I have a nagging suspicion that those in the investment business would be better targeted with a more new media approach, and it’s possibly too confusing and involved for newcomers to the financial world. The campaign demands familiarity with terms and practices of the trade - and as I can recall from my early-age experiences at the opera, when you're trying to get a grasp of the story - singing about matters in an operatic manner doesn't make things any clearer.

The exhibition element of the campaign is a different approach to visualising data and explaining things. It works well on a certain level, the way the ideas are displayed as paintings and works of art is appealing and positions Barclays a clever, more cultured banking name, with enough ideas to connect entertainment and business, educational and informational matters. But there is a question of inaccessibility of the exhibition to larger audiences.

Sometimes, the link between brand and musician defies all the rules, but still somehow fits. The UK's Milk Marketing Forum has for some time now been running its 'Make Mine Milk' campaign, which features a variety of high profile individuals sporting milk moustaches in an attempt to promote the nutritional values of milk while at the same time making it a cool alternative to fizzy drinks. Names to have taken part so far include Denise Lewis and a number of Team GB athletes from the London 2012 Olympics and, most recently, X-Factor pop star Amelia Lily – who somehow just seems more Labrini than Gold Top.

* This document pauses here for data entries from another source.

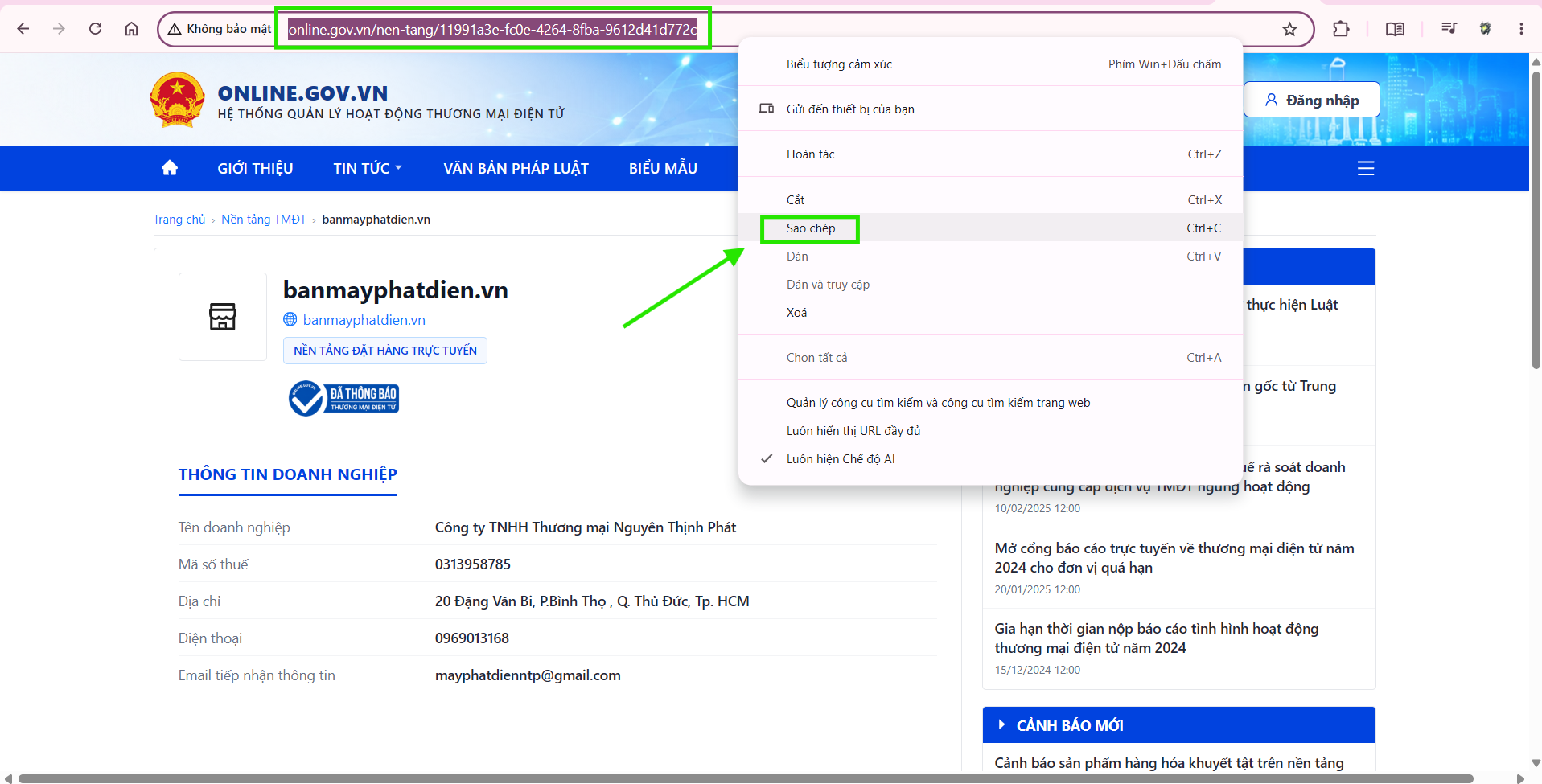Open the banmayphatdien.vn website link
1542x784 pixels.
pyautogui.click(x=364, y=320)
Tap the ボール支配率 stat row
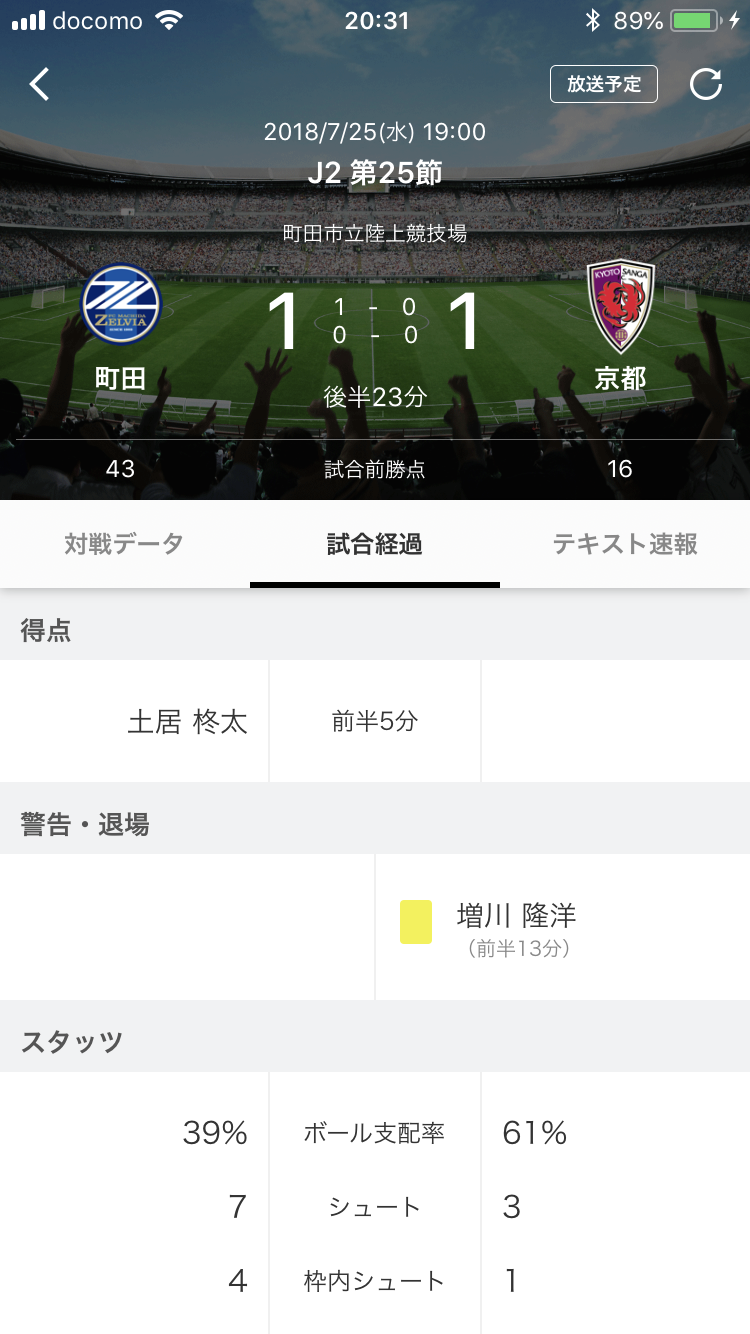Screen dimensions: 750x1334 pyautogui.click(x=375, y=1133)
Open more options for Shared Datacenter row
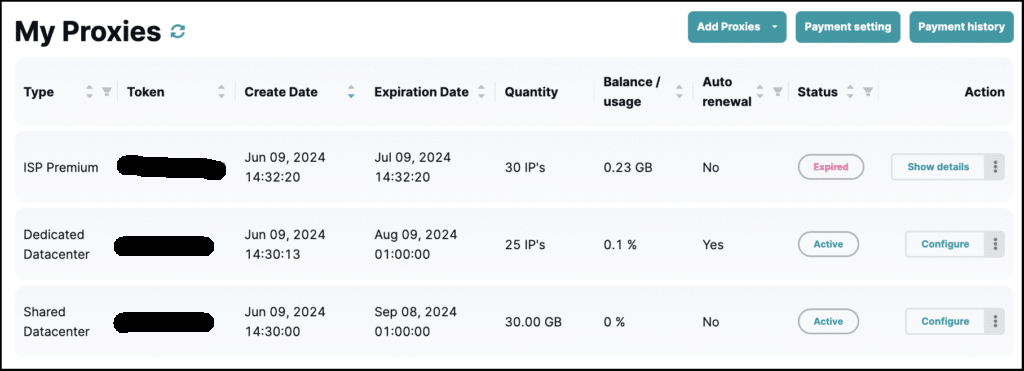This screenshot has width=1024, height=371. [995, 321]
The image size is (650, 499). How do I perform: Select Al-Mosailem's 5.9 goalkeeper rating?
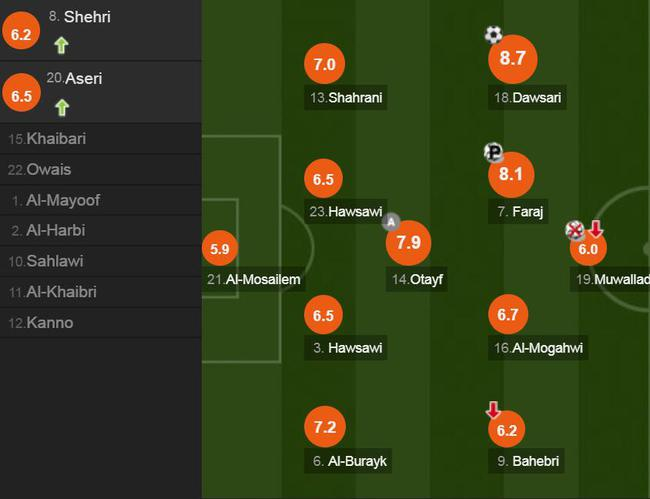(x=220, y=250)
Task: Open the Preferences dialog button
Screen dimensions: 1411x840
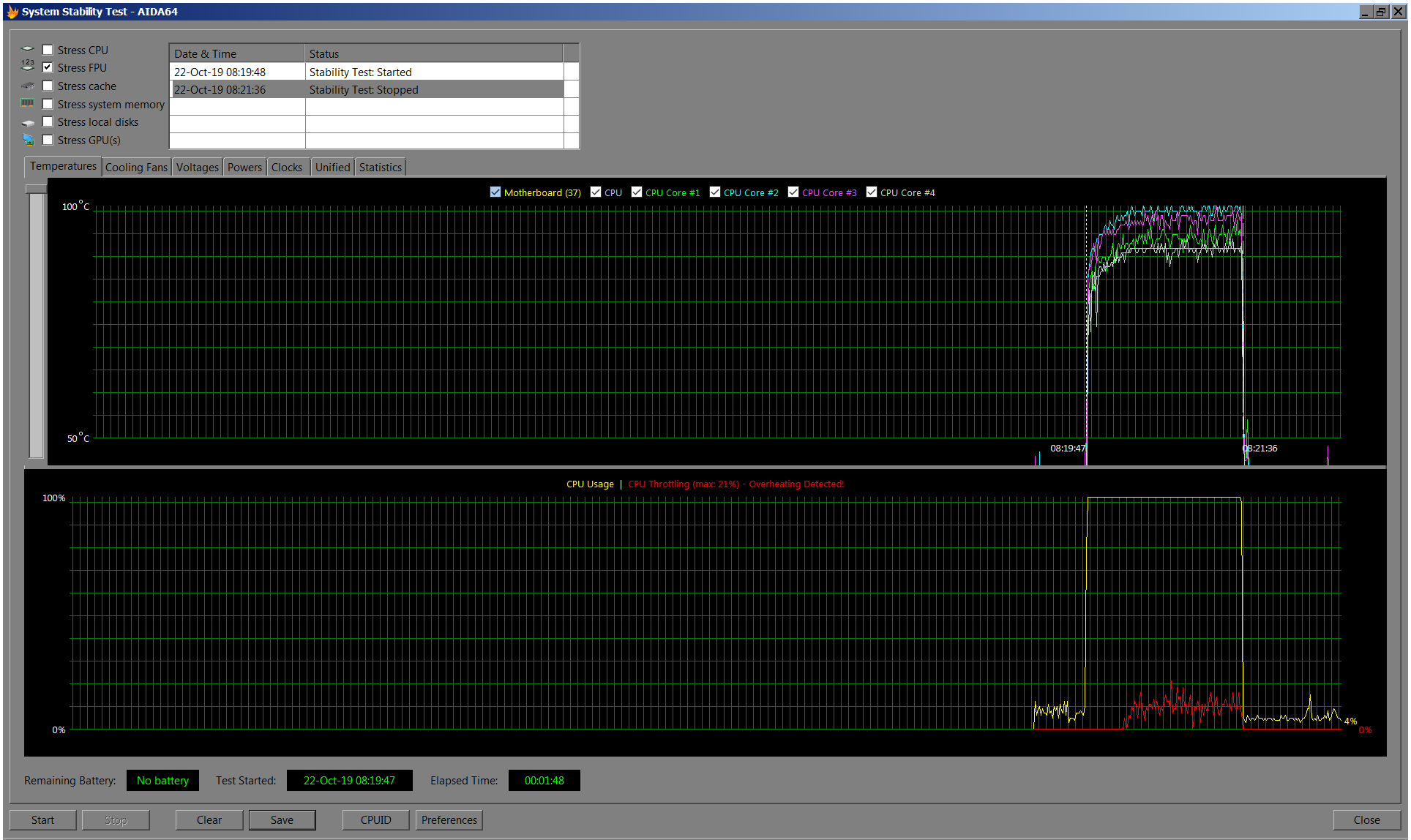Action: [x=449, y=820]
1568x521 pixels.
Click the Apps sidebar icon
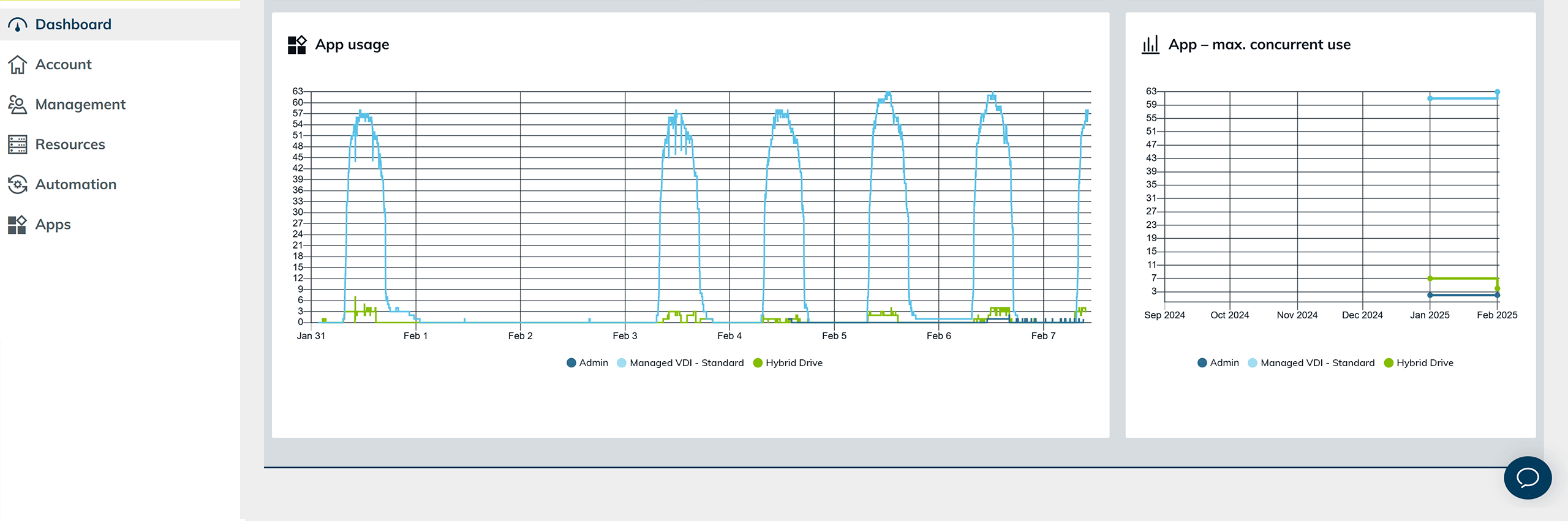17,225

Perhaps one of the most unusual combinations has to be Dulux paint and one of the members of Girls Aloud, Nicola Roberts. Dulux has enlisted the famously pale and ginger singer to front its new shade of indigo paint in a series of arty (what they call 'editorial' on America's Next Top Model) images. This may sound ridiculous, but when you analyse it, the pairing actually makes a lot of sense. Girls Aloud are very much in the press due to their recent farewell tour and subsequent split. Roberts isn't known for her interior decorating skills, but she does have an association with unconventional and high-end fashion through her dealings with Vivienne Westwood and indigo is a relatively unconventional paint colour. The images look like something from a Westwood catalogue, and extend the atmosphere of haute couture into the usually traditional (sometimes mundane) world of paint advertising.

What the Dulux campaign shows, is that the brand-artist connection doesn't have to be an immediately obvious one. Consumers who are fans of a particular artist will spot the connection, and those who don't recognise the artist can still appreciate the creative.

Brands and pop culture figures are always going be an attractive partnership, but the days of global brand campaigns fronted by superstars could well be over. We still talk about the Pepsi ads with Michael Jackson from the 80s – but most people would struggle to name a similar partnership since 2000 (we’ll see how long the Pepsi-Beyonce collaboration lasts). Thanks to online channels, brands can now exploit relationships with niche artists to reach passionate niche audiences. It means some risks – but risks can be invigorating, and surely that's something all brands want in their advertising?